Prompt:
With pictures omitted, the line containing "How do I perform: Open" and all later lines of the records below are to be restated word for word.
#### Materials provided
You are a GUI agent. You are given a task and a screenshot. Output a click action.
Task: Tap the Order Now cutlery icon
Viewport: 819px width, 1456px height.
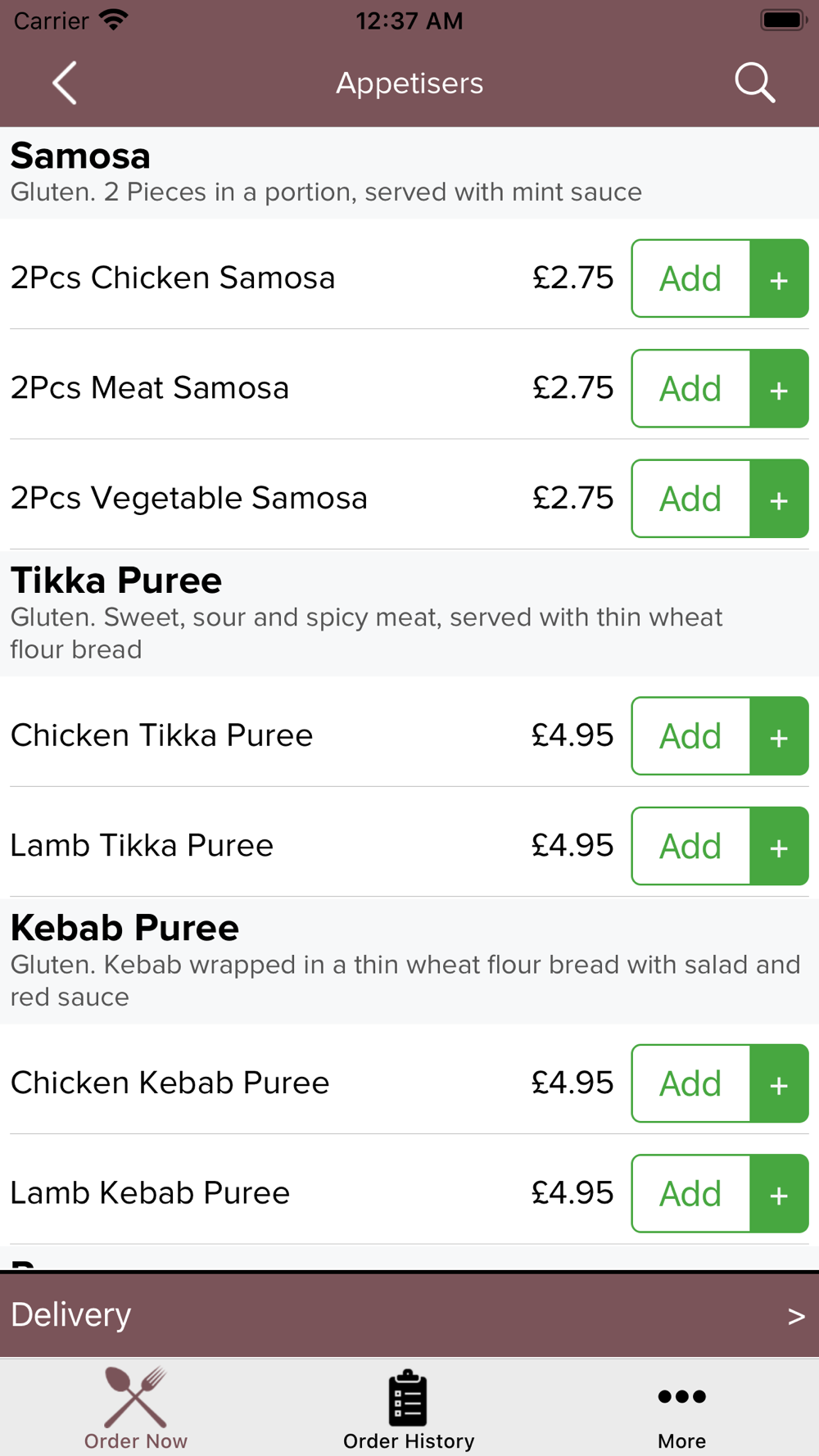click(x=136, y=1396)
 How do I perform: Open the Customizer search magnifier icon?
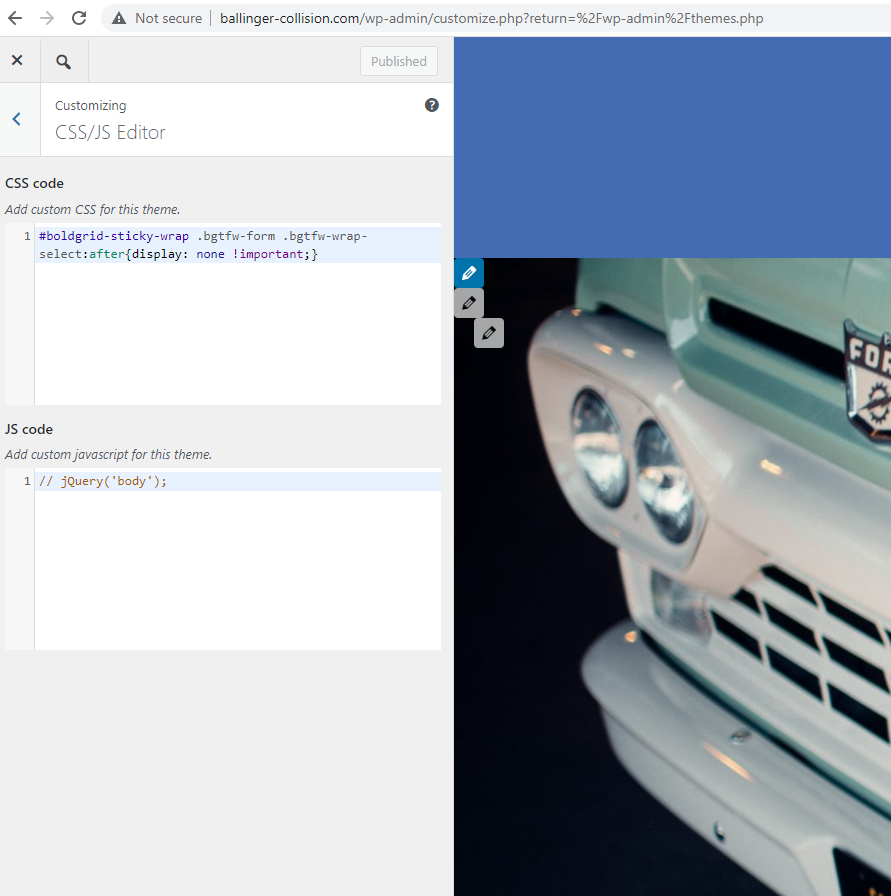click(63, 61)
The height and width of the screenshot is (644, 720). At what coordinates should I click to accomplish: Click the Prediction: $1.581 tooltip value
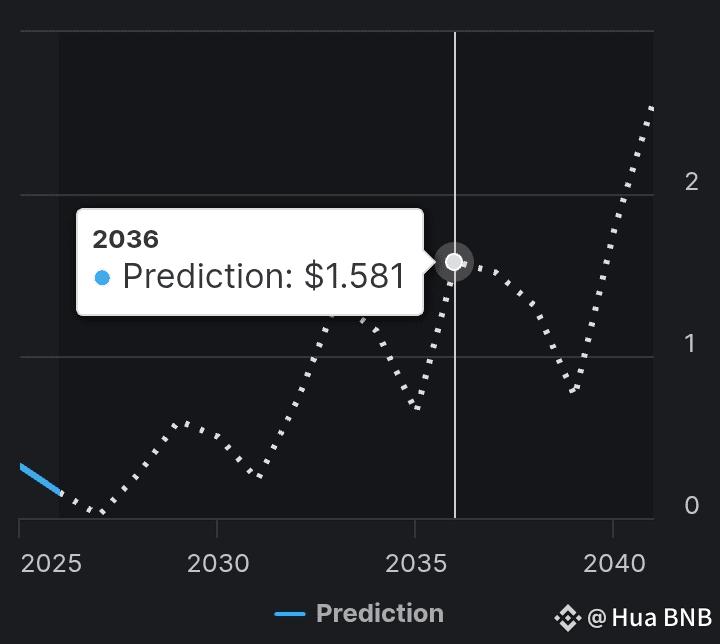click(x=264, y=276)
########
Task result:
 How do I perform: Open the Customizer search magnifier icon?
click(63, 61)
The height and width of the screenshot is (644, 720). At what coordinates should I click to accomplish: Click the Prediction: $1.581 tooltip value
click(x=264, y=276)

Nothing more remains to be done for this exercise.